But there is still one point on which the two halves of the Party disagree—the State Duma. All Party members must be clear on this question, in order to be able to make a deliberate choice of delegates for the joint congress, in order to settle the dispute in accordance with the wishes of all members of the Party, and not only with those of its present central, and local bodies.
Bolsheviks and Mensheviks are agreed that the present Duma is a miserable travesty of popular representation, that this fraud must be exposed, and that preparations must be made for an armed uprising to bring about the convocation of a constituent assembly freely elected by the whole people.
The dispute is only about the tactics to be adopted towards the Duma. The Mensheviks say that our Party should take part in the election of delegates and electors. The Bolsheviks advocate an active boycott of the Duma. In this leaflet we shall set forth the views of the Bolsheviks, who at a recent conference of representatives of twenty-six organisations of the R.S.D.L.P. adopted a resolution against participation in the elections.[1]
What does an active boycott of the Duma mean? Boycott means refusing to take part in the elections. We have no wish to elect either Duma deputies, electors or delegates. Active boycott does not merely mean keeping out of the elections; it also means making extensive use of election meetings for Social-Democratic agitation and organisation. Making use of these meetings means gaining entry to them both legally (by registering in the voters’ lists) and illegally, expounding at them the whole programme and all the views of the socialists, exposing the Duma as a fraud and humbug, and calling for a struggle for a constituent assembly.
Why do we refuse to take part in the elections?
┄┄┄┄┄┄
* **Stated goal A**
In the passage on the Duma boycott, how many organizations sent representatives to the conference that adopted the resolution against taking part in the elections?
* **Stated goal B**
Carry the passage on the Duma boycott forward from its last line.

* **Recorded data**
┄┄┄┄┄┄
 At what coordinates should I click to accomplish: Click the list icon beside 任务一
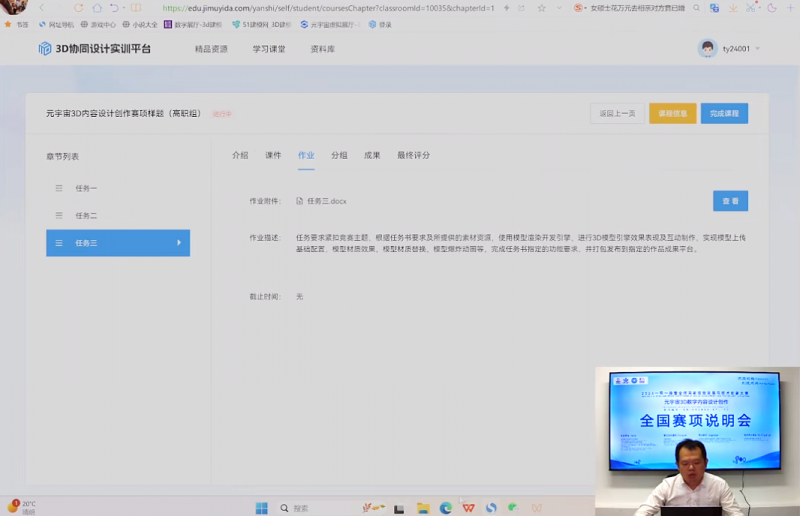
┄┄┄┄┄┄
* **Task answer A**
Twenty-six.

* **Task answer B**
Because by taking part in the elections we should involuntarily foster belief in the Duma among the people and thereby weaken the effectiveness of our struggle against this travesty of popular representation. The Duma is not a parliament, it is a ruse employed by the autocracy. We must expose this ruse by refusing to take any part in the elections.
Because if we recognised the permissibility of taking part in the elections, we should have to be logical and elect deputies to the Duma. Indeed, the bourgeois democrats, such as Khodsky in Narodnoye Khozyaistvo, actually ad vise us to enter into election agreements with the Cadets for that purpose. But all Social-Democrats, both Bolsheviks and Mensheviks, reject such agreements because they realise that the Duma is not a parliament, but a new police fraud.
Because we cannot at present derive any advantage for the Party from the elections. There is no freedom to carry on agitation. The party of the working class is outlawed; its representatives are imprisoned without trial; its news papers have been closed and its meetings prohibited. The Party cannot legally unfurl its banner at the elections, it cannot publicly nominate its representatives without betraying them to the police. In this situation, our work of agitation and organisation is far better served by making revolutionary use of meetings without taking part in the elections than by taking part in meetings for legal elections.
The Mensheviks are opposed to electing deputies to the Duma, but wish to elect delegates and electors. What for? Is it in order that they may form a People’s Duma, or a free, illegal, representative assembly, something like an All- Russian Soviet of Workers’ (and also Peasants’) Deputies?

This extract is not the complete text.